I think sometimes people get unnecessarily disillusioned. Of course, [in] any country, specifically in free societies, where discourse, debate, and dissent are fundamental elements of the way we live, our own introspection can be very tough. But that's just the thing; that people do debate: Where are we headed? In most other societies, they don't have such a debate. They suffer from it, and we benefit from it. My reading [about America] is certainly not as negative. My impression is quite the reverse. With each bout of interesting introspection, you emerge, I think, much stronger; and I am confident that it will remain so.
The Bharatiya Pravasi Divas and the OCI (Overseas Citizen of India) are both very idealistic programs. From your projection, when will all this culminate in net gains for both India, the native country, and its global diaspora?

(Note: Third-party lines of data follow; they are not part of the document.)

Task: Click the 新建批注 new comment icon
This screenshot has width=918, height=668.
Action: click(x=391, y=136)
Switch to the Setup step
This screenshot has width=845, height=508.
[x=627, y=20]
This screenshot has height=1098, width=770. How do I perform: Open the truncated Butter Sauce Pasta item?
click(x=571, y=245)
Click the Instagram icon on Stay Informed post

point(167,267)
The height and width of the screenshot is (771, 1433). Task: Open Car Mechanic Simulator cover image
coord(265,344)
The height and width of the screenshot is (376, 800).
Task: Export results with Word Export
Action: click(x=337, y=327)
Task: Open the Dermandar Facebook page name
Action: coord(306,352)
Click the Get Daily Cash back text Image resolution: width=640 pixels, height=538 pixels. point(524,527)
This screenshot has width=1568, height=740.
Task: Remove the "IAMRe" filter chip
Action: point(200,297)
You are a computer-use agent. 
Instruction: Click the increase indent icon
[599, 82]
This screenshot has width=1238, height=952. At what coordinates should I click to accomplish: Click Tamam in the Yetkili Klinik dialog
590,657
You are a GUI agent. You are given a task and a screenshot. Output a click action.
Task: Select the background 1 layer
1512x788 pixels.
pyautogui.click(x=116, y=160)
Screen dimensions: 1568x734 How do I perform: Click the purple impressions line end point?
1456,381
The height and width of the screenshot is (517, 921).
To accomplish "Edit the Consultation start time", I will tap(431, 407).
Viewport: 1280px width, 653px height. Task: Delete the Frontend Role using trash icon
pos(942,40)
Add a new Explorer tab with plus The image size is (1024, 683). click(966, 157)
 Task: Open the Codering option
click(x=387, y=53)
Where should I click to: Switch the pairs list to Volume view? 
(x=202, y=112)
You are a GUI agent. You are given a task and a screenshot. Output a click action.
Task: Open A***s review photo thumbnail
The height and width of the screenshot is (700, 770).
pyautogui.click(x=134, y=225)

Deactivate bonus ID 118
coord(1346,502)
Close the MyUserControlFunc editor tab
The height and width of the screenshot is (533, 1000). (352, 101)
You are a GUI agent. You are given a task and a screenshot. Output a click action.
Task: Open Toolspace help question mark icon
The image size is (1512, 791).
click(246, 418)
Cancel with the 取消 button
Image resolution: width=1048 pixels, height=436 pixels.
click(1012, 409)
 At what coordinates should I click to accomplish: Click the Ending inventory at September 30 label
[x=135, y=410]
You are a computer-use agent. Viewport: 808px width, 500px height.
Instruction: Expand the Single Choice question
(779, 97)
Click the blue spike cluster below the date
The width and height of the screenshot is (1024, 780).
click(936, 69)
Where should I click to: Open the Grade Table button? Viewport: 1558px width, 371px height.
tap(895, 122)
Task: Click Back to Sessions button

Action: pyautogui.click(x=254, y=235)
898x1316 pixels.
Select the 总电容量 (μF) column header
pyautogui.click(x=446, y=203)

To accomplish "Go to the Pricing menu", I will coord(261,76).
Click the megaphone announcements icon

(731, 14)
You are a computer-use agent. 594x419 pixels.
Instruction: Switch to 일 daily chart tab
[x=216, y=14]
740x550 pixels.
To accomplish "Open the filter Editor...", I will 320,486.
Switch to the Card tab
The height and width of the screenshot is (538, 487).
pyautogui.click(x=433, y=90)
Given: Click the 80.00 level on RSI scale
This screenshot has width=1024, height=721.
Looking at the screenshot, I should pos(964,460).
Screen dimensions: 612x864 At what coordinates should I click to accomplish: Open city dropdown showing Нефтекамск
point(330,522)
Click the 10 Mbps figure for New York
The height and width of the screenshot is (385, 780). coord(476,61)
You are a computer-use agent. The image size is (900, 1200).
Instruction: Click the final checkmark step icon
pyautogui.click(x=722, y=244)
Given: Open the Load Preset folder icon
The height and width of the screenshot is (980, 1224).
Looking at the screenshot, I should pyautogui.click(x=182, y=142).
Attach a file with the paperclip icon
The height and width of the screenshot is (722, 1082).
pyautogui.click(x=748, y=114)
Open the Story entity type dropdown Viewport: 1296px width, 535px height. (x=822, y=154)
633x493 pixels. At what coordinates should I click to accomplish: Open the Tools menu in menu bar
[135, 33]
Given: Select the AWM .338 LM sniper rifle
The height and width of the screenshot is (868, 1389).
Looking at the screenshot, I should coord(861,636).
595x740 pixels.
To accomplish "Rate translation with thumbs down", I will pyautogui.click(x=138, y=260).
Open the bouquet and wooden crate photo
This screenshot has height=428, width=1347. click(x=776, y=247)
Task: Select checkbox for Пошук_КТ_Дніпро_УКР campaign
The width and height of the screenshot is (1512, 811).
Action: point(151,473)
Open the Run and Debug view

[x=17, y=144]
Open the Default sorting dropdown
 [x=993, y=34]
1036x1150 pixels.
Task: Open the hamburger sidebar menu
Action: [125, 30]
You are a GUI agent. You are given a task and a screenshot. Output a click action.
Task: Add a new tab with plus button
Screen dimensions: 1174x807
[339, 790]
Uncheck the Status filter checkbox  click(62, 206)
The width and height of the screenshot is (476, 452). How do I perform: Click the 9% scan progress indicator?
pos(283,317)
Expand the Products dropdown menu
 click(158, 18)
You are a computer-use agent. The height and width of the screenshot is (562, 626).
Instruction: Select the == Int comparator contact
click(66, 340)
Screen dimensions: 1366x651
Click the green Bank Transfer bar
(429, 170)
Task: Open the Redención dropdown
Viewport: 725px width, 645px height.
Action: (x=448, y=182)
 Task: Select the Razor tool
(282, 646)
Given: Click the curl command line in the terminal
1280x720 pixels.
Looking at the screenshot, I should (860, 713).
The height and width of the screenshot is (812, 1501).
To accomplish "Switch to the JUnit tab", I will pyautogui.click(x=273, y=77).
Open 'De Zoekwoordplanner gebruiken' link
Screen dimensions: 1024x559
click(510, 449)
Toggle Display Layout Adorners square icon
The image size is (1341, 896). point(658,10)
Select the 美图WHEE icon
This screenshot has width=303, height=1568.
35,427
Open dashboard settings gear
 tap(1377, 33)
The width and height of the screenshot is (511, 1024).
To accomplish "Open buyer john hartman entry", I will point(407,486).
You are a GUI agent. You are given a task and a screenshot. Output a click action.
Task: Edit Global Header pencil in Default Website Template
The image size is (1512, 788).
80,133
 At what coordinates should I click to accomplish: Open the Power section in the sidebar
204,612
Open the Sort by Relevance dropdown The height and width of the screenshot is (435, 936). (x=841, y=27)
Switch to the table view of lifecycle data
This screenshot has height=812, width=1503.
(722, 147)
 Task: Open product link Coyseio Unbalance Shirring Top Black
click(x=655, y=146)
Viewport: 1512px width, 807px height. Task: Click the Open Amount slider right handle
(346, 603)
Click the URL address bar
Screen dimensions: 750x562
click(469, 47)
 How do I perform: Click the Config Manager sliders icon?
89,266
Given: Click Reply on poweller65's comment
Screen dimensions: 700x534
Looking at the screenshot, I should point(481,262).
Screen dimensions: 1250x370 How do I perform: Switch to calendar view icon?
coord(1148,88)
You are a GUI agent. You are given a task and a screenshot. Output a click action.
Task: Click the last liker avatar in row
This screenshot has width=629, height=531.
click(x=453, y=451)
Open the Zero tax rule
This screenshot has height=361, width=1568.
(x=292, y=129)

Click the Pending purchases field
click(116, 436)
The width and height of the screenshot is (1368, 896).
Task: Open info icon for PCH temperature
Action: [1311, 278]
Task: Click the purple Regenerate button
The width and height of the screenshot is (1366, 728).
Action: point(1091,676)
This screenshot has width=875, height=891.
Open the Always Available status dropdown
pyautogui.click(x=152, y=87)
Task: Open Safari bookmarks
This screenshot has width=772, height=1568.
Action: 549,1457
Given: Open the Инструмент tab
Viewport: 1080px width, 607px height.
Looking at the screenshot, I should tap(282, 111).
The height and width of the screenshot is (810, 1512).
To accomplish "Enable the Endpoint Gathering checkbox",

I think the process is already under way. India benefits immensely from the experiences and the intellectual capital of the Indian-American community, and also the exposure to, and direct knowledge of international best practices in various areas. But, particularly, I would single out two very dynamic aspects of India's heritage. The two strengths that are also reflected in the Indian-American communities, which we are just starting to explore again after a gap of some years, are: entrepreneurship and innovation. These two aspects can benefit us tremendously. This process is already under way and programs like the Bharatiya Sanman gatherings are basically meant to be sort of the catalyst to bring about this kind of interaction. It is not right to await this event just on an annual basis, because what happens in between these once-a-year events? Each one or each group can contribute in their respective areas, as I believe that the Indian-American community can contribute greatly because they are successful entrepreneurs. You have more than 5,000 members of faculty in top universities, numerous deans, provosts, and presidents, all brilliant members, in so many other areas ? physicians, lawyers, members within hospitality sectors can benefit their mother country without at all going against the interest of the country of adoption. As I said, to end, where I began, I do not see our long-term national interest diverging at any point in the foreseeable future.